■ What you will do
Copy whichever lines of the data hold the word "Ottobre".

Recorded data:
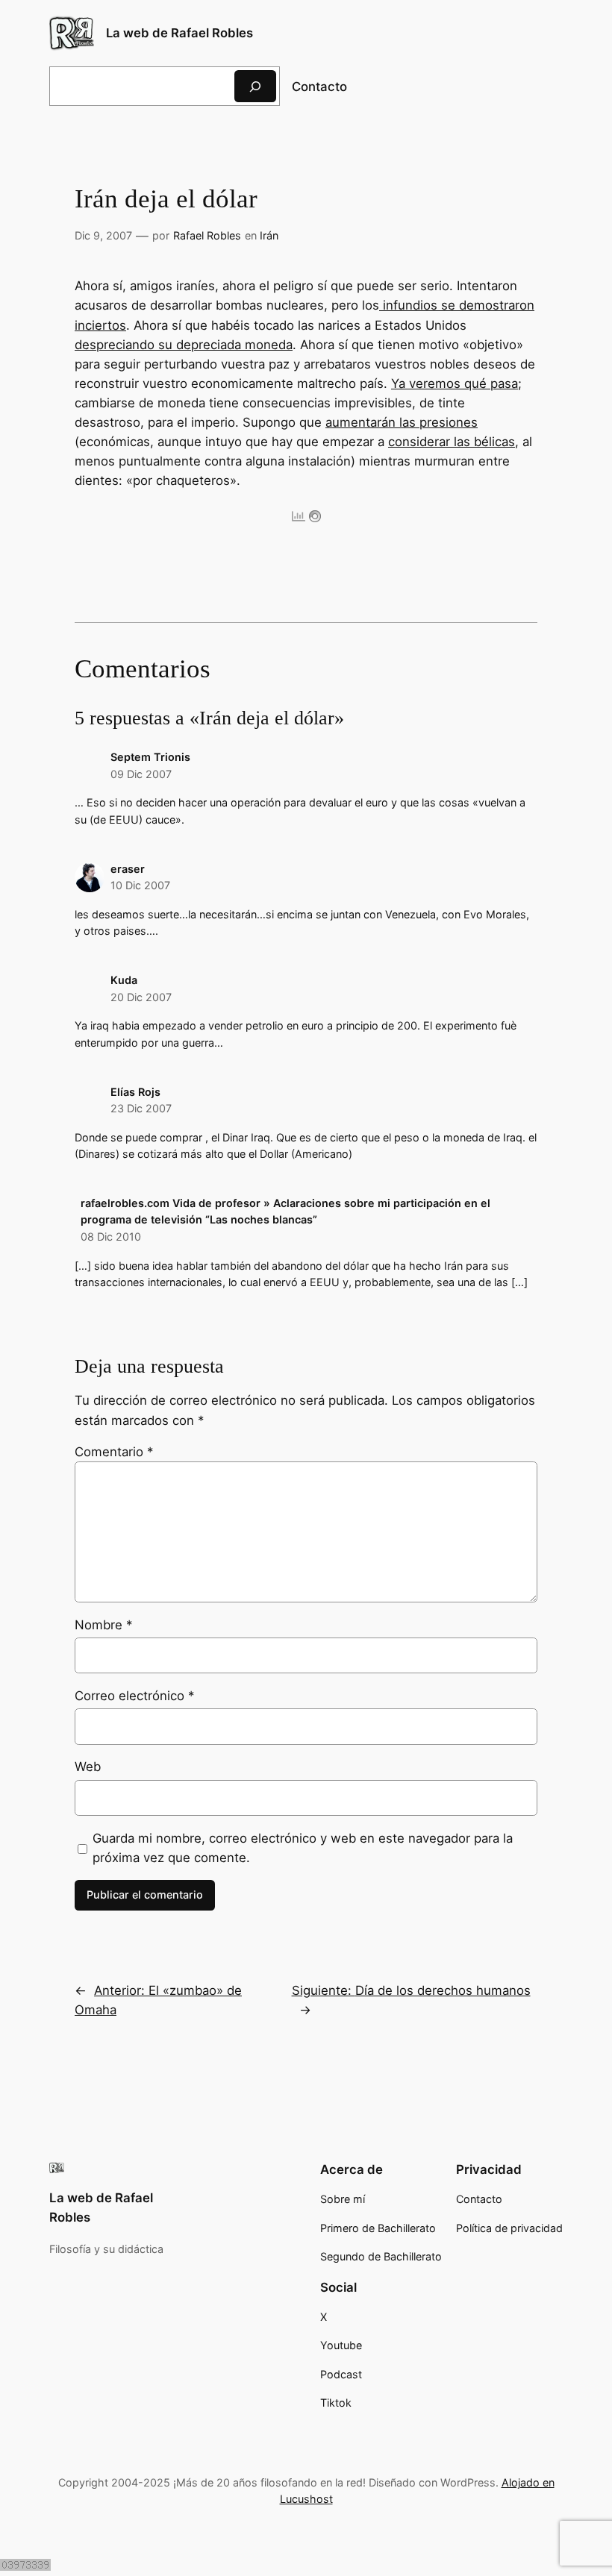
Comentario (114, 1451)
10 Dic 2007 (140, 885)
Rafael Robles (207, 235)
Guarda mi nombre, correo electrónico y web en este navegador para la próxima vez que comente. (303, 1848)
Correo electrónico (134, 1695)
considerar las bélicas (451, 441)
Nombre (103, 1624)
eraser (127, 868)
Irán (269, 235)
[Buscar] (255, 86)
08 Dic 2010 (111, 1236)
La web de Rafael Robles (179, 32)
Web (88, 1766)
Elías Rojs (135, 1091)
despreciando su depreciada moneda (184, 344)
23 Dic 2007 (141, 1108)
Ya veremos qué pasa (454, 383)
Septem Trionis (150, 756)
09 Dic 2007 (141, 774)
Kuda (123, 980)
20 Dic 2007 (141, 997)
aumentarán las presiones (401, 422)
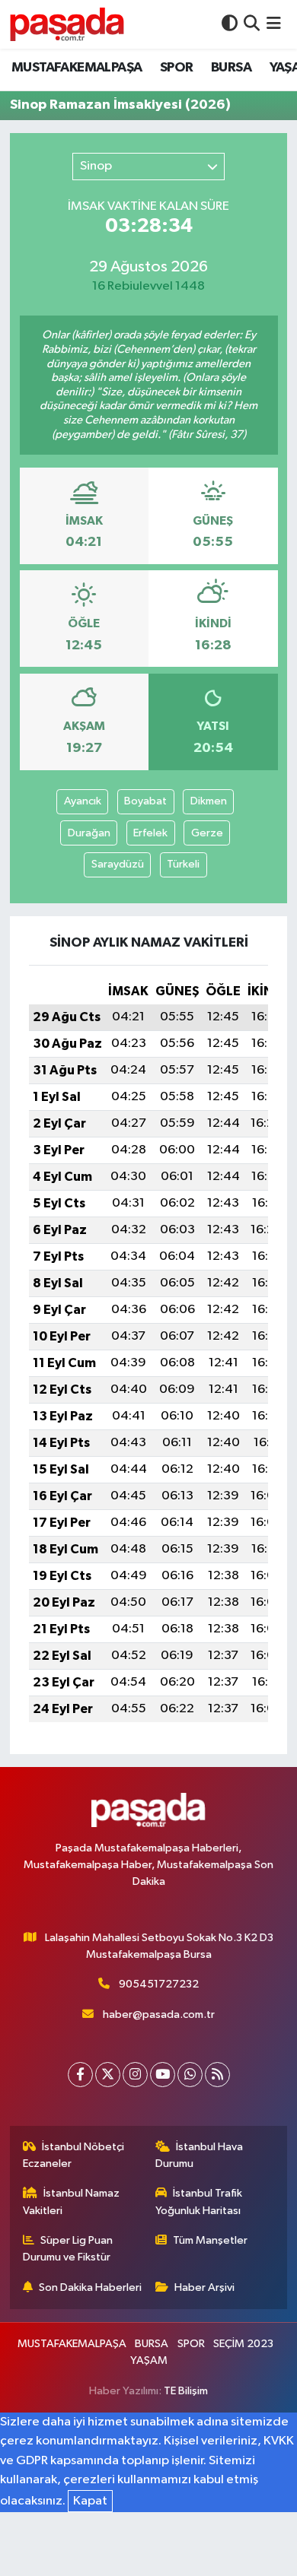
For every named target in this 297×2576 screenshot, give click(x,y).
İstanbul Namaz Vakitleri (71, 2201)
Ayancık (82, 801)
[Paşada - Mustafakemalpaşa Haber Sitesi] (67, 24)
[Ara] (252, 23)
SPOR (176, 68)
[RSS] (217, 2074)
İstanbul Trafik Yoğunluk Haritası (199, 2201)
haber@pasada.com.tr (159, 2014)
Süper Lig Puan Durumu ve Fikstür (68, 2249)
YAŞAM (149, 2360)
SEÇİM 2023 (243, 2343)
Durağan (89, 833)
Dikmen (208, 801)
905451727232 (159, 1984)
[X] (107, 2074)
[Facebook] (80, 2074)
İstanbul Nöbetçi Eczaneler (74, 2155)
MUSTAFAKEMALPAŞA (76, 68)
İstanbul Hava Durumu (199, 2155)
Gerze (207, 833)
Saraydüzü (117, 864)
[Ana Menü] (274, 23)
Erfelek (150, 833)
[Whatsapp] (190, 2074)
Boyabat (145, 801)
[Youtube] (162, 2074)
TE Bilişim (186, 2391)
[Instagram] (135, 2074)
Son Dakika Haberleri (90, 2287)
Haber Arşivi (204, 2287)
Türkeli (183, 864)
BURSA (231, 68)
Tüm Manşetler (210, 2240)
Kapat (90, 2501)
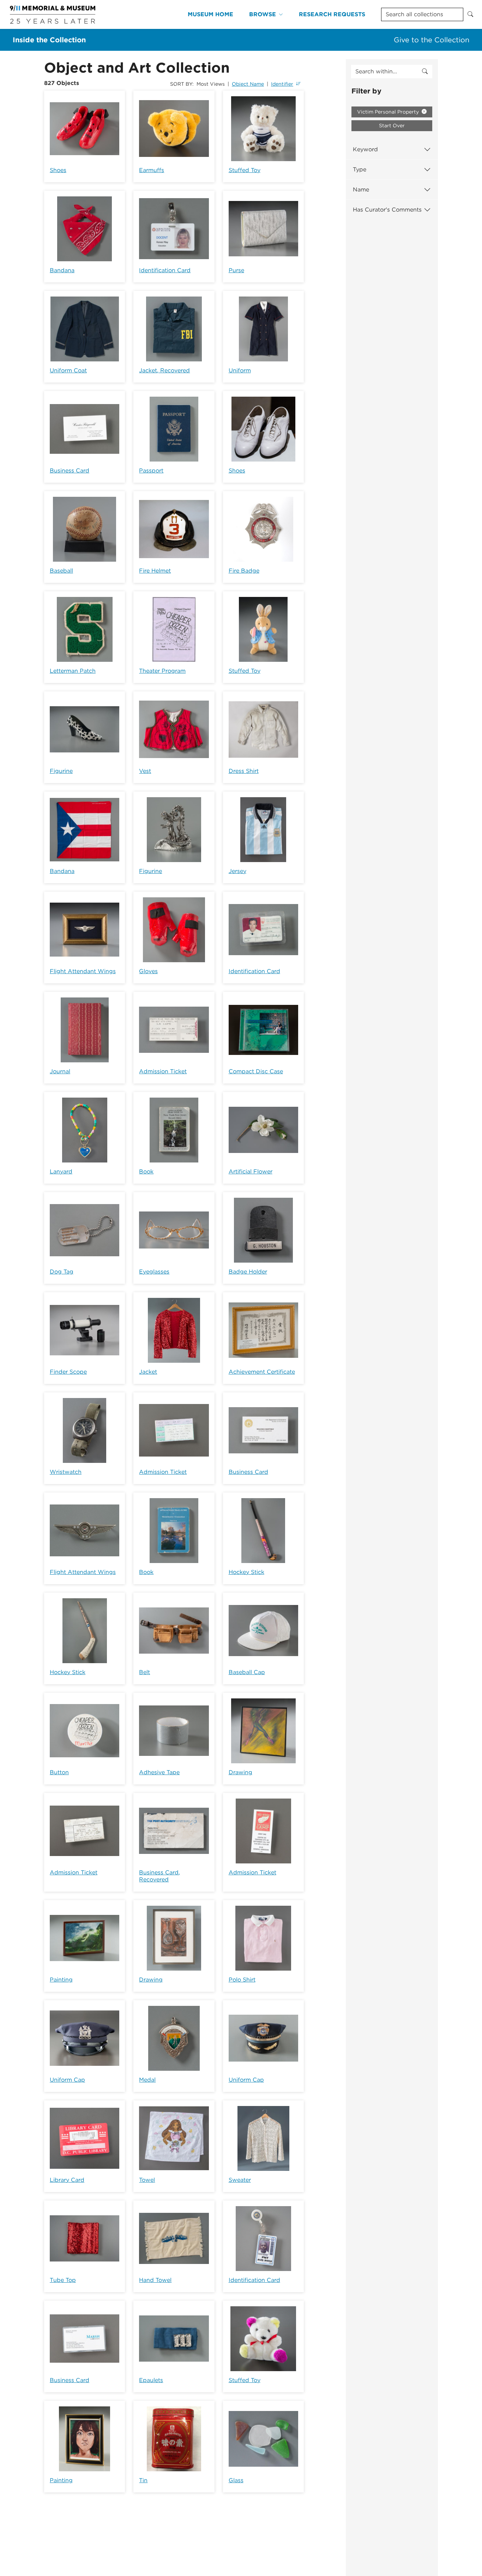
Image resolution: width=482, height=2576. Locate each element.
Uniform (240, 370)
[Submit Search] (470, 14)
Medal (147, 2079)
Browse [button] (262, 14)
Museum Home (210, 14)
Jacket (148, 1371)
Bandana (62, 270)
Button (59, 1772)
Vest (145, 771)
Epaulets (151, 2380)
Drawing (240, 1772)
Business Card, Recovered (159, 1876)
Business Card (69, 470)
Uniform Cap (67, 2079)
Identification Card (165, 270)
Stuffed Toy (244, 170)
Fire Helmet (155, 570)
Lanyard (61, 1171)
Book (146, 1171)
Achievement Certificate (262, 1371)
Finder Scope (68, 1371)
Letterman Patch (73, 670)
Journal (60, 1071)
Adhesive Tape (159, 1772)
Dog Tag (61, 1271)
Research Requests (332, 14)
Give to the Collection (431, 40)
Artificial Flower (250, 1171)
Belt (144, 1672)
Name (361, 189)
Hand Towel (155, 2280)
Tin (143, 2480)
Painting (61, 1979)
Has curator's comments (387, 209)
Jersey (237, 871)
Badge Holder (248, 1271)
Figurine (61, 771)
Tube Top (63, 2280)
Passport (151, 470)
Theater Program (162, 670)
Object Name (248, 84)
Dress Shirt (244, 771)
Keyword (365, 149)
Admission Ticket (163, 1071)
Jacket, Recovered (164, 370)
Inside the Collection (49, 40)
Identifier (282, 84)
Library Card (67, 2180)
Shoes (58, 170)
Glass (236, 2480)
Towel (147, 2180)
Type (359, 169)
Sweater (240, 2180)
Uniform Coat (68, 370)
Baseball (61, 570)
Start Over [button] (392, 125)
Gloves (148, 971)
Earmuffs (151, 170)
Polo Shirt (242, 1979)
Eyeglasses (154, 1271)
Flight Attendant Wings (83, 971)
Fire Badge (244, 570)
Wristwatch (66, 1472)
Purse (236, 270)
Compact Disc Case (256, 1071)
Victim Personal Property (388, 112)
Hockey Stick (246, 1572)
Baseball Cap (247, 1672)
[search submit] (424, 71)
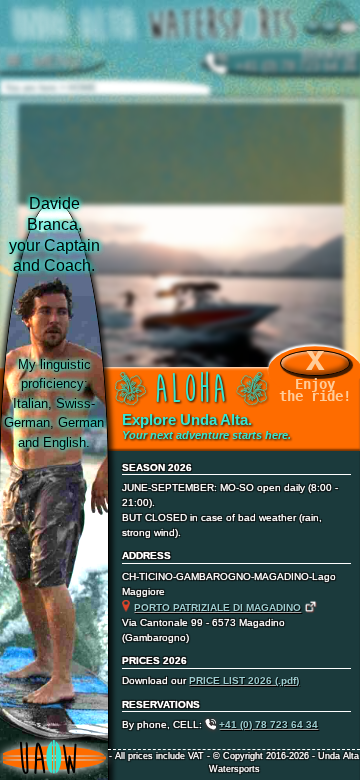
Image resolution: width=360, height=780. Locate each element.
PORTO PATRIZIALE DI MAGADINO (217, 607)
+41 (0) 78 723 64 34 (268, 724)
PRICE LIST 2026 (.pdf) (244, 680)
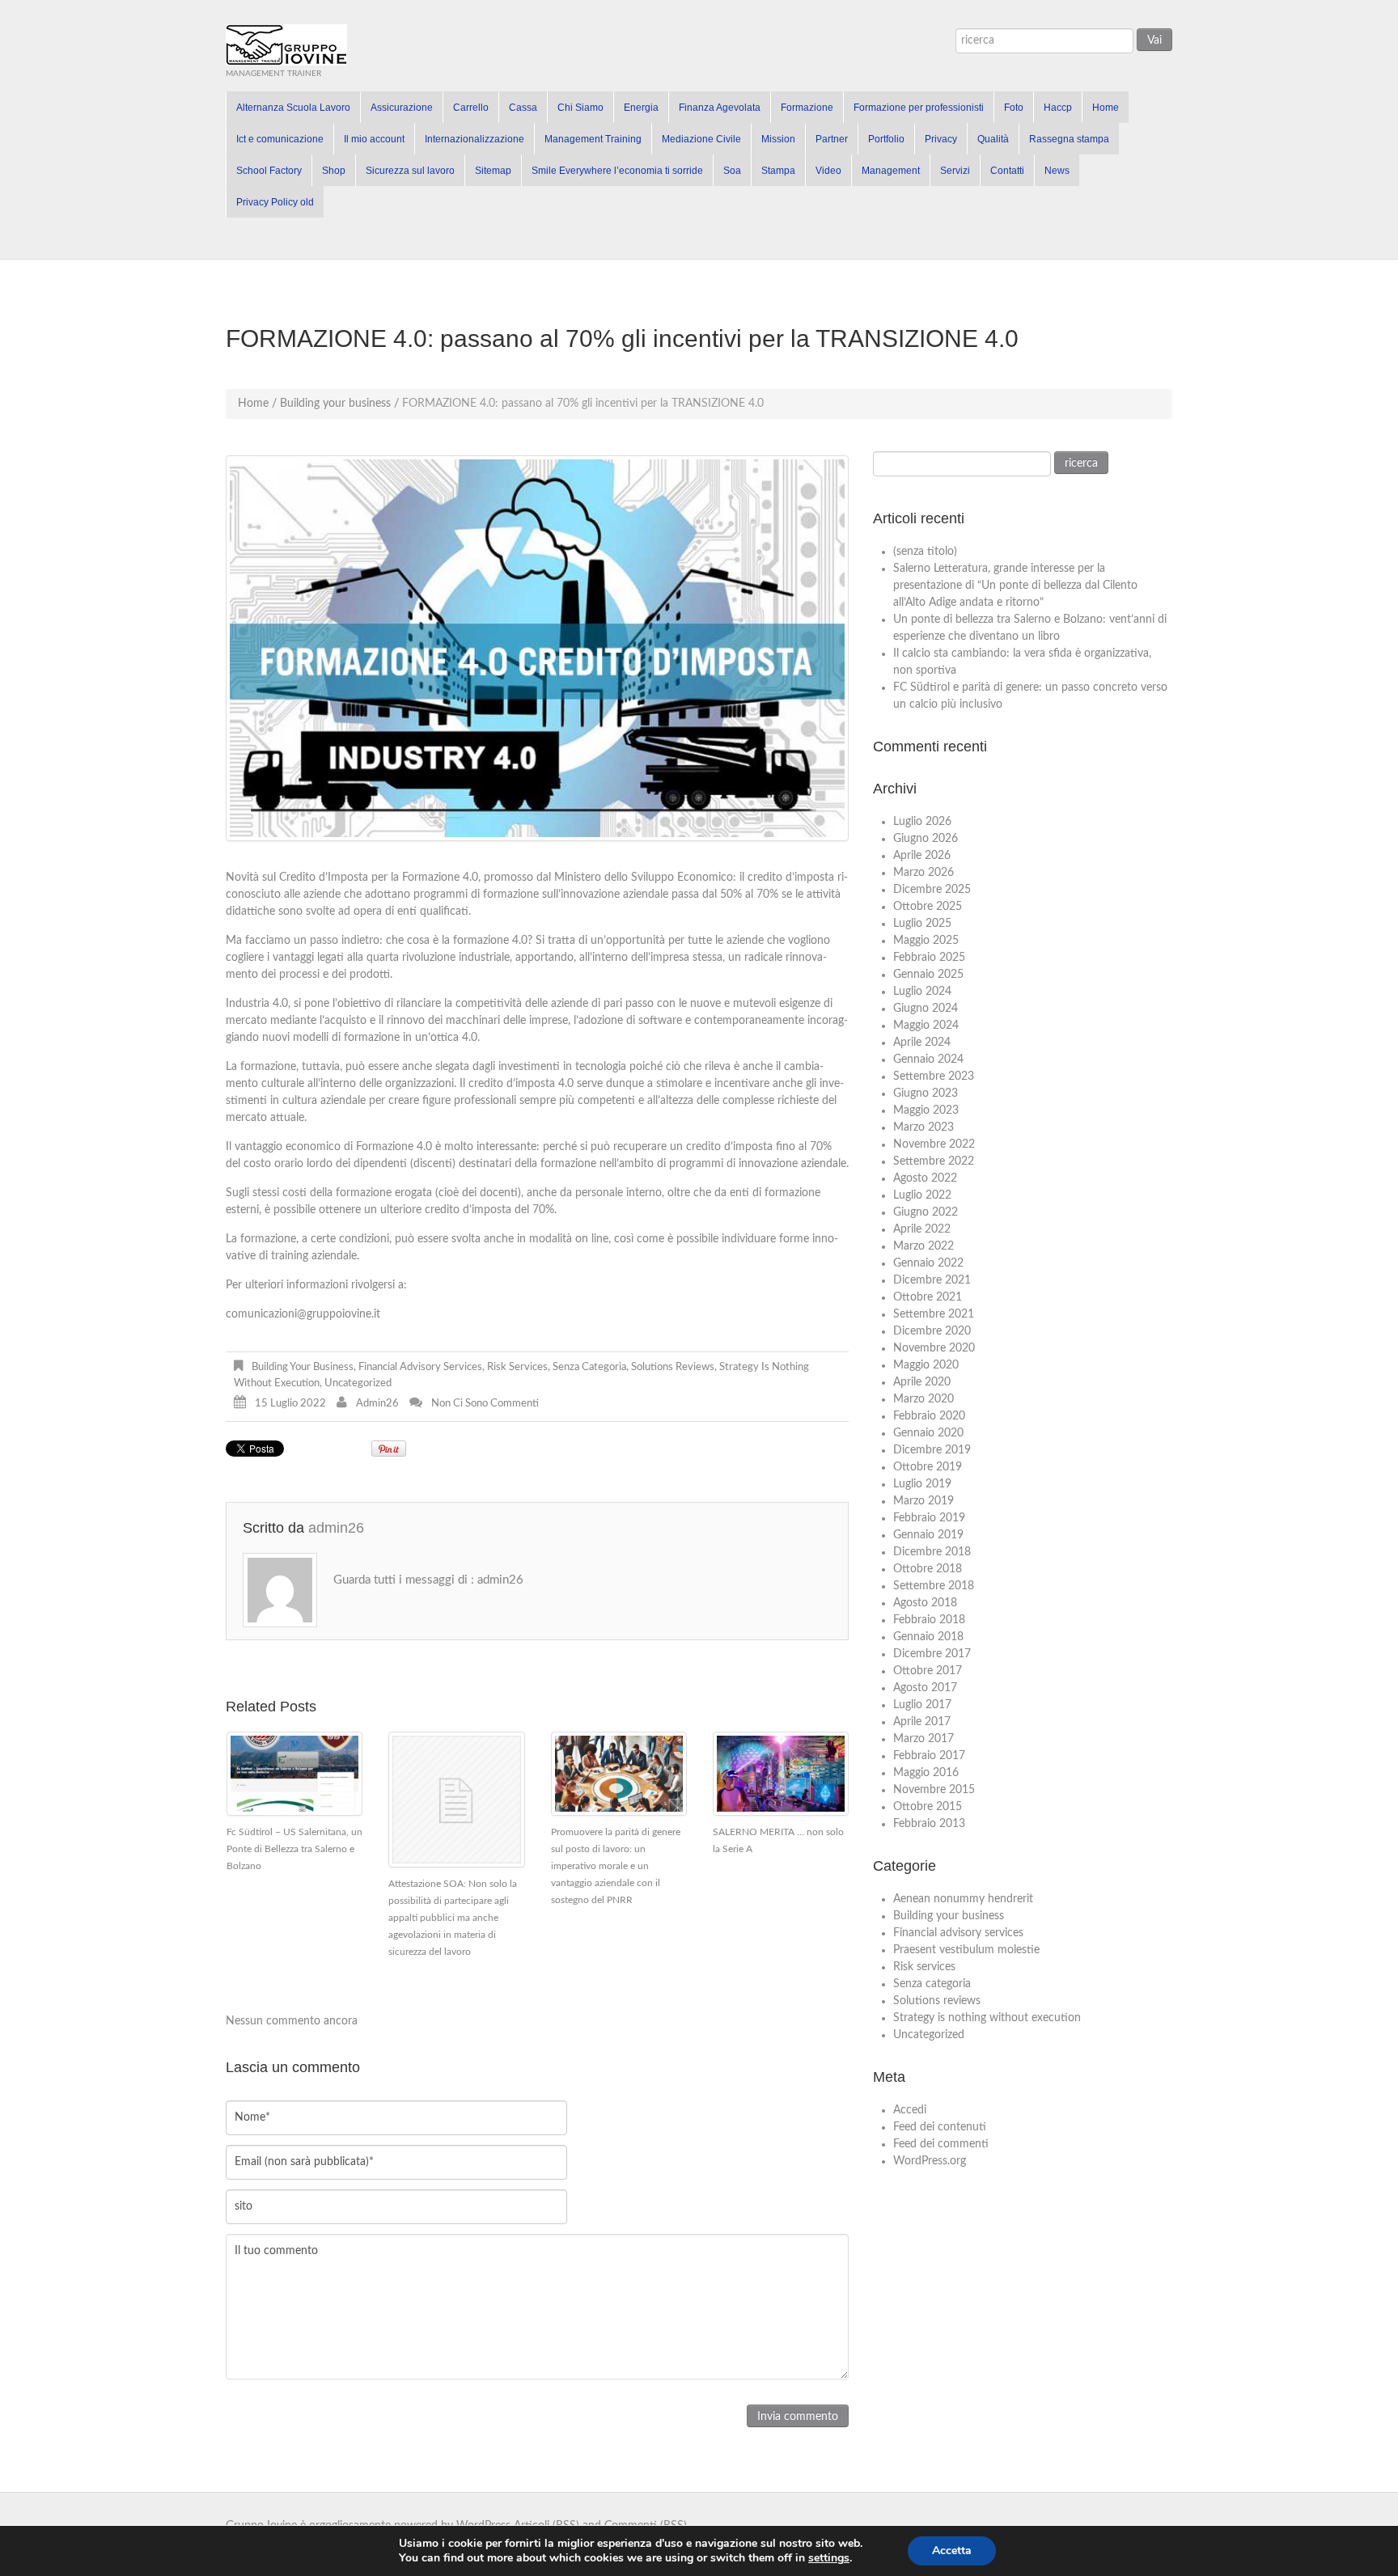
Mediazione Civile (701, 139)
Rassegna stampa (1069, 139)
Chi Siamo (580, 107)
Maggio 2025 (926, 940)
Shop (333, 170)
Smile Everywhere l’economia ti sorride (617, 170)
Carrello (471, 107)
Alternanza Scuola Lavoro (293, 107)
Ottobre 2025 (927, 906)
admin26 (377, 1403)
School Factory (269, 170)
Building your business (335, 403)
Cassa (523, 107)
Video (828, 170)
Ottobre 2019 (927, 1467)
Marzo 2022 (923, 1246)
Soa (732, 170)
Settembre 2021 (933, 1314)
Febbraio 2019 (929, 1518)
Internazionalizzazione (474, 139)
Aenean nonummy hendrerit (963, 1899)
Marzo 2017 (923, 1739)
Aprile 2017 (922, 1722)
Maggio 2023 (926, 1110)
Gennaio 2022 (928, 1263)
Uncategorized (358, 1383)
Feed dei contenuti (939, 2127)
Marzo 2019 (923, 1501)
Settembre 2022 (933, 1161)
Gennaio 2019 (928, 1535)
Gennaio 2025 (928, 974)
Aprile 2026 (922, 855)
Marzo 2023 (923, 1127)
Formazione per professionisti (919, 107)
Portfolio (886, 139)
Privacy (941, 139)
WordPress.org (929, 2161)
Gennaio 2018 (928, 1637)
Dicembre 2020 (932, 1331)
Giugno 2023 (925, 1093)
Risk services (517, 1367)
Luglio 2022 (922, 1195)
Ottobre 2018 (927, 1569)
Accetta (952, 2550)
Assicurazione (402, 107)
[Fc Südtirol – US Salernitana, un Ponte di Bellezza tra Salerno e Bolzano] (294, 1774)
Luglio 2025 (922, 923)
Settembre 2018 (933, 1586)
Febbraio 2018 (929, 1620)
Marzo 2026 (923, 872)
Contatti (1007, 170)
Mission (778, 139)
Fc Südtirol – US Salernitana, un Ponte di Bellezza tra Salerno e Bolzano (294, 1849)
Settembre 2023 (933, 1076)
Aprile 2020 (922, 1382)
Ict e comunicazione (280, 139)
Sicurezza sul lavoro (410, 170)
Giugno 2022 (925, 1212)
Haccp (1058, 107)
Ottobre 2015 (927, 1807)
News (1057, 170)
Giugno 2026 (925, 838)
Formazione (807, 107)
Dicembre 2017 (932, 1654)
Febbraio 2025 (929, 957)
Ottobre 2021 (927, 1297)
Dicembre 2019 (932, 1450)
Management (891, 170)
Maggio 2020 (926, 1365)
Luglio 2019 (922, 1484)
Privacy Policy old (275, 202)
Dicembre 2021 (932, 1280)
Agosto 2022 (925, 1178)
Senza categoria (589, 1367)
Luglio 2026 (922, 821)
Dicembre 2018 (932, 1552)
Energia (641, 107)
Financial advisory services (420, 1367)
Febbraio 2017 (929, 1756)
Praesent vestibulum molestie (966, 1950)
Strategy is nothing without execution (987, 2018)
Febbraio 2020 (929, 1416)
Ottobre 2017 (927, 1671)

■ Output for this exercise
Ottobre 2025 (927, 906)
Ottobre 2019 (927, 1467)
Ottobre 2018 (927, 1569)
Ottobre 2015 (927, 1807)
Ottobre 2021 (927, 1297)
Ottobre 2017 (927, 1671)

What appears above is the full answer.